Iraq, for example, is home to an Iranian dissident group, while Iran shelters an anti-Iraq dissident group of its own. When regimes both asked for the other to boot out the opposition groups, it re-opened old wounds. The insults exchanged focused on which nation is truly in bed with the “Zionists.”

“You will not find a single episode in history when the Persians have cooperation with the Arabs against the Zionists,” said Iraqi Vice President Taha Yassin Ramadan.

To which Foreign Ministry Spokesman Hamid-Reza Asefi replied, in the words of the Iran’s Islamic Republic News Agency: “Baghdad had become the supporter of the Zionist regime by waging a destructive war on Iran, sowing the seeds of discord among Muslim nations.”

Meanwhile, Iran’s intense focus on Israel’s actions against the Palestinians — coupled with the widely publicized arrest of the Shirazi Jews on spying charges — has fomented a hostile climate for the Jews remaining in Iran, Dayanim said.

An estimated 22,000 to 25,000 Jews remain in Iran, down from a peak of 100,000 or so before the 1979 revolution.

Dayanim said he has heard of Jewish children being beaten and harassed at school, with their fathers accused of being “Zionists.” “We’re actively engaged in efforts to increase emigration,” Dayanim said. Those efforts, though, are hindered by the fact Jews face obstacles in trying to liquidate their assets, he said.

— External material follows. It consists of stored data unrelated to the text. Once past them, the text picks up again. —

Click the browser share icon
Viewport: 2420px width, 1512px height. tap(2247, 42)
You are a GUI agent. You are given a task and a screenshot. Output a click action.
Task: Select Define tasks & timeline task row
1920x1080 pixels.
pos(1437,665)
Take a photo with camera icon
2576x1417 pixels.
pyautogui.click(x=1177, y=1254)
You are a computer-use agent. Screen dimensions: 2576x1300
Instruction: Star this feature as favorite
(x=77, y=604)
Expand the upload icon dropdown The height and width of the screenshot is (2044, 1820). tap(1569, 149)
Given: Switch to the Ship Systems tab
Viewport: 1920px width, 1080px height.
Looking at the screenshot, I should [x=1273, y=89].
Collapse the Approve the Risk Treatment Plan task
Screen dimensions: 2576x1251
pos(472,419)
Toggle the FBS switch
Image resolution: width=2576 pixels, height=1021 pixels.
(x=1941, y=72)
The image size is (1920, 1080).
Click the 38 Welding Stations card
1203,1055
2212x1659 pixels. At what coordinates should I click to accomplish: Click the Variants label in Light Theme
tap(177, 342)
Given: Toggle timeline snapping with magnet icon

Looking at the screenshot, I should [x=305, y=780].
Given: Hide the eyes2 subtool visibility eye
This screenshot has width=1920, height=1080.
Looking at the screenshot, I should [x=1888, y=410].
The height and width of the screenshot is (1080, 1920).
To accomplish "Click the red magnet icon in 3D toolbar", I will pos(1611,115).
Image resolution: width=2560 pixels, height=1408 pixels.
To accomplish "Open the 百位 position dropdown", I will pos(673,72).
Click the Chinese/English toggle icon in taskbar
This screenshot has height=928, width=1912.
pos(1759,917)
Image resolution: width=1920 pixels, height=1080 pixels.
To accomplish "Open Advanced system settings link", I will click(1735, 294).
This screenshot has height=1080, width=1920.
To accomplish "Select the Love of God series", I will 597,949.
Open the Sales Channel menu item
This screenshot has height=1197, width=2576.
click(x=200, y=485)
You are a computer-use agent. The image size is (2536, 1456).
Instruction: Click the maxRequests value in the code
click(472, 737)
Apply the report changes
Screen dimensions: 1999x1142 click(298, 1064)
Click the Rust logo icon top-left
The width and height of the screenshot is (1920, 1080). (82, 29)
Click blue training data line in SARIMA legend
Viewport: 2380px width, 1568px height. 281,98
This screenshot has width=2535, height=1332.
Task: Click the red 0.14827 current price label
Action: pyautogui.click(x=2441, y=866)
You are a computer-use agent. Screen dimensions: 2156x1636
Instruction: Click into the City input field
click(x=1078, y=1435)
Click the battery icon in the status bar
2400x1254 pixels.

Those seeking to immigrate to the United States also face greater scrutiny from American immigration and FBI officials once they get to the immigrant way station in Vienna, given new post-Sept. 11 restrictions.

Kermanian, meanwhile, remains somewhat optimistic about the future of Iran’s Jews. “Jews have lived in Iran for 2,500 years, always lived there as loyal citizens, and they loved their country,” he said. “Even though there were ups and downs, Iranians and Jews found a way to live together in peace and cooperation. I have no doubt that with some good will, those days will return.”